[Source records]
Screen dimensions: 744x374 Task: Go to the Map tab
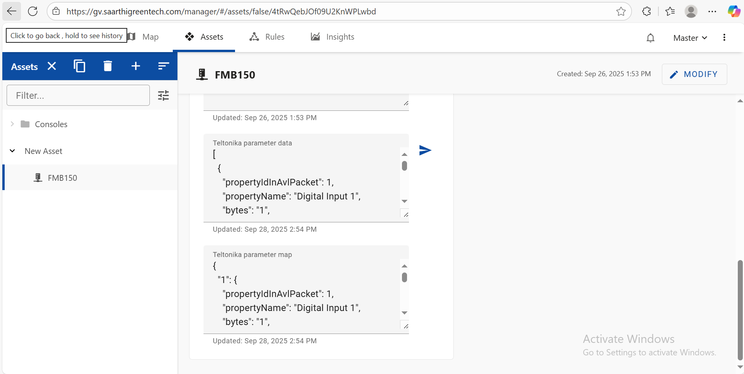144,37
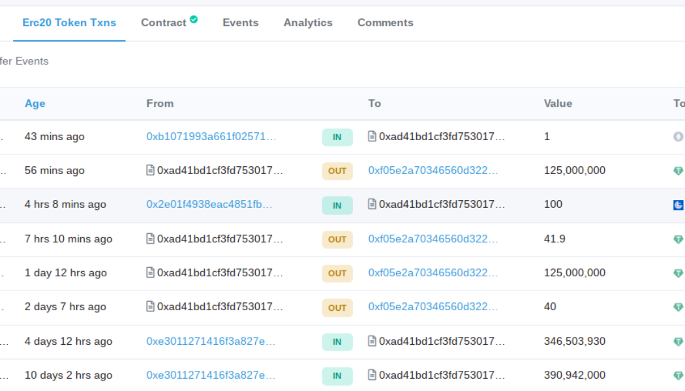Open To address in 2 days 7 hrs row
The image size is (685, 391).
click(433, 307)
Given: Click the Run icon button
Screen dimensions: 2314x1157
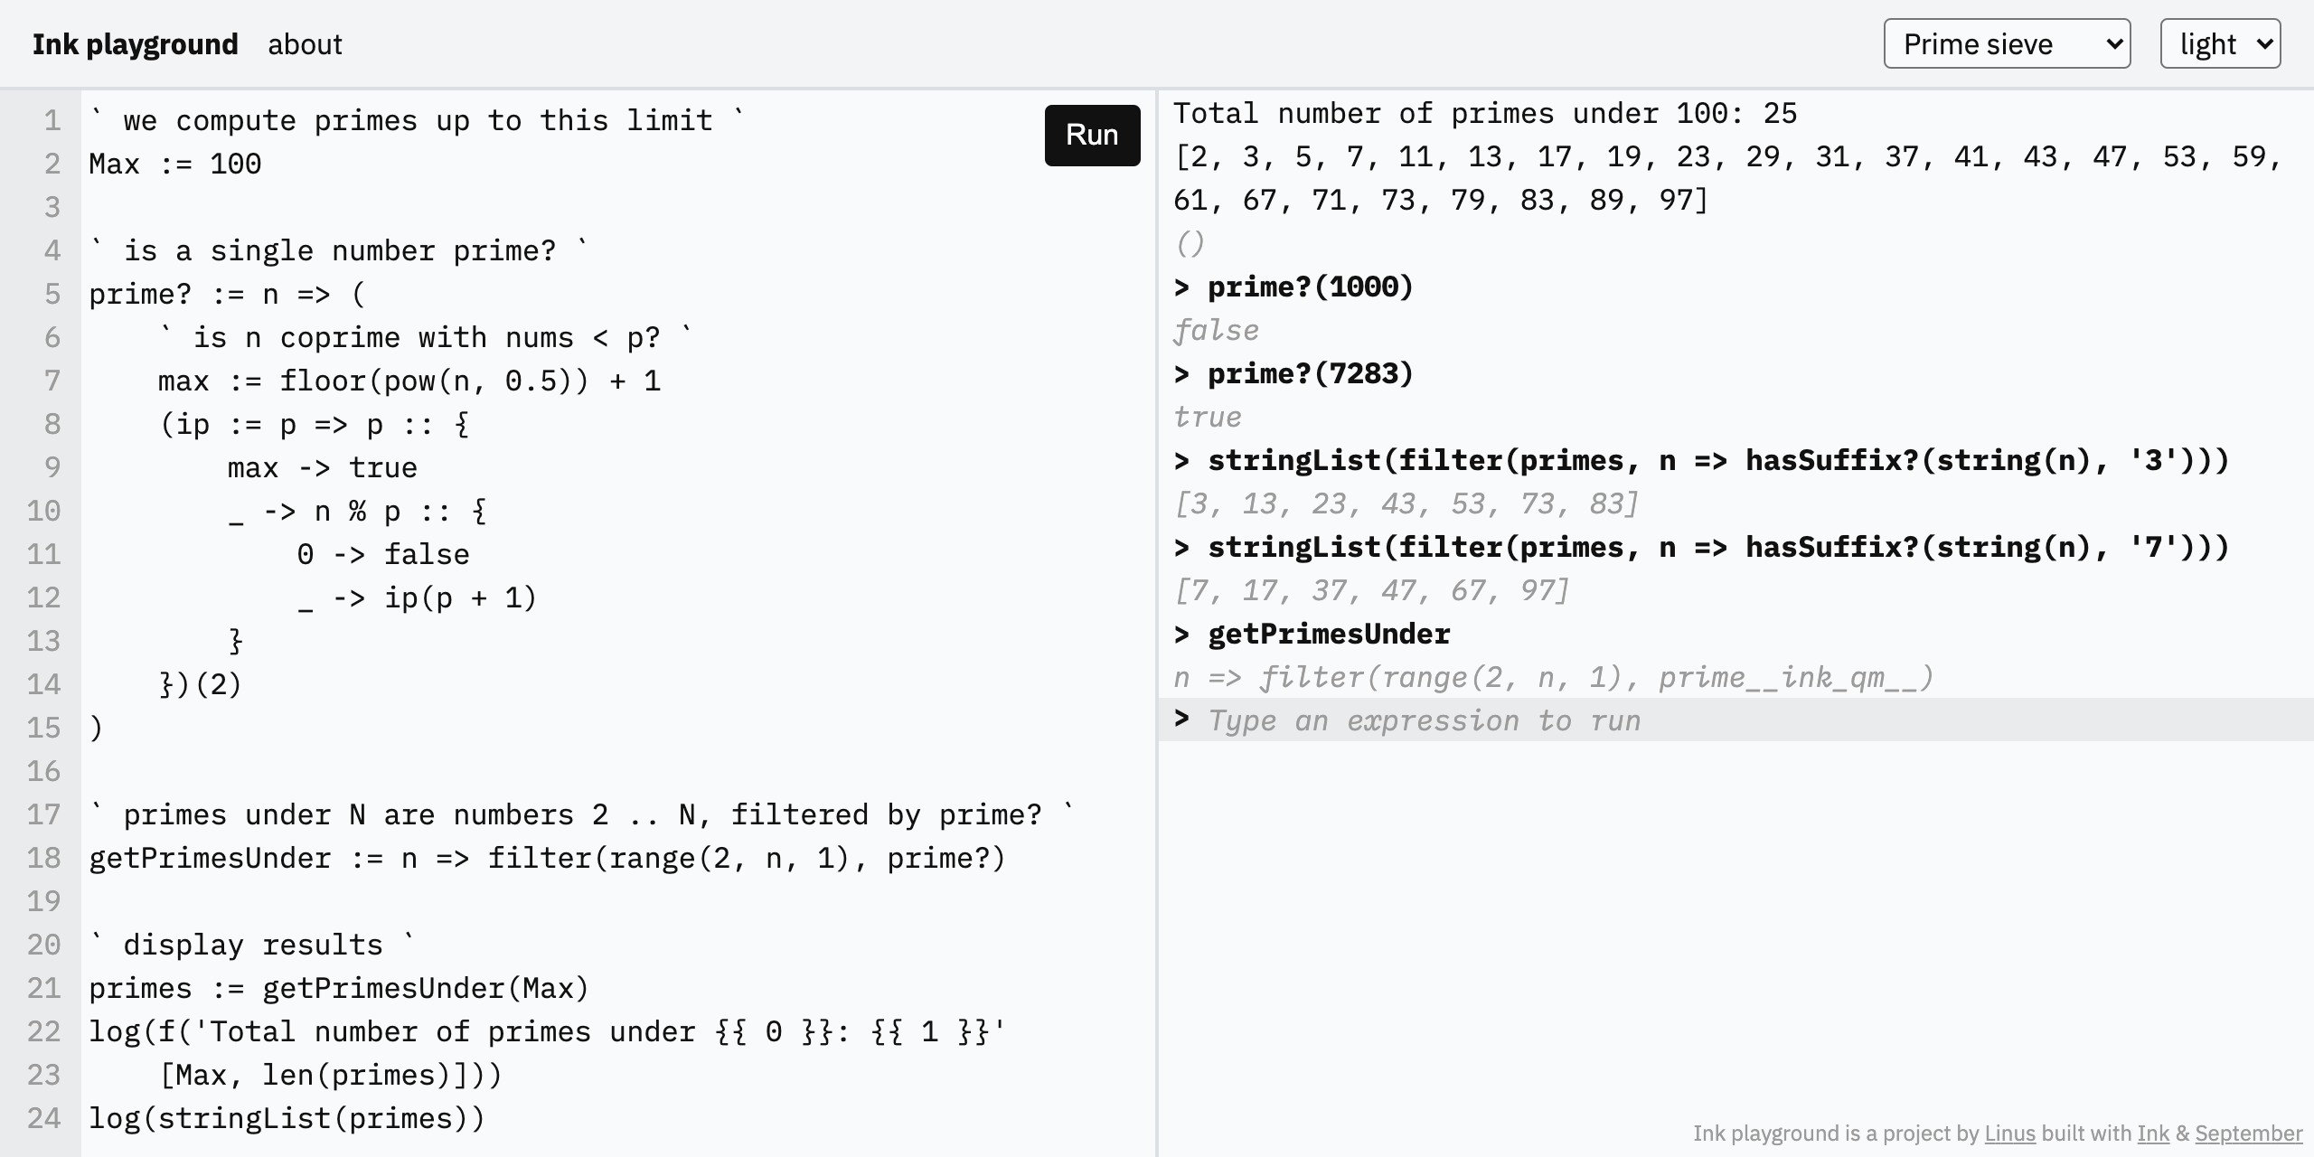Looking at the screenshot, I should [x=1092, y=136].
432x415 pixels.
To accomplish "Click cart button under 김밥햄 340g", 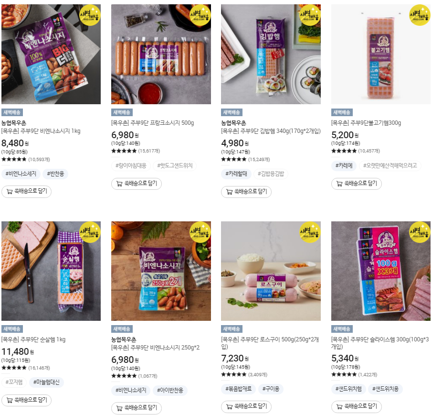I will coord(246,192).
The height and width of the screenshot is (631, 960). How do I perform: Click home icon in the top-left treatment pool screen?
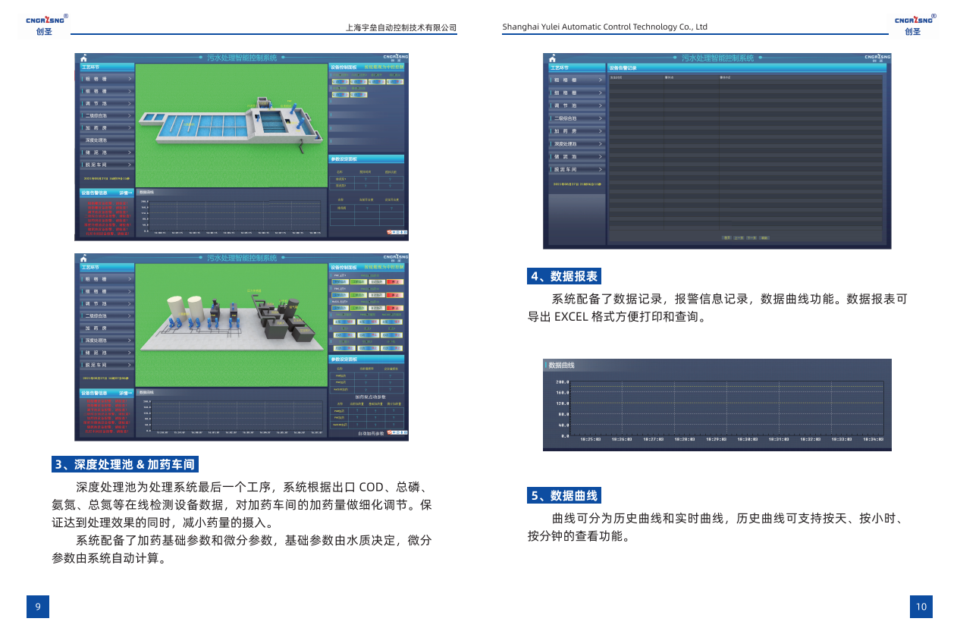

§ ASSIGNED TASK: Filter the entries above down to the lines that hold the word "icon", and copy those lines.

§ TASK SOLUTION:
Given: Click the Run icon button
The height and width of the screenshot is (631, 960). How do I perform: Click home icon in the top-left treatment pool screen?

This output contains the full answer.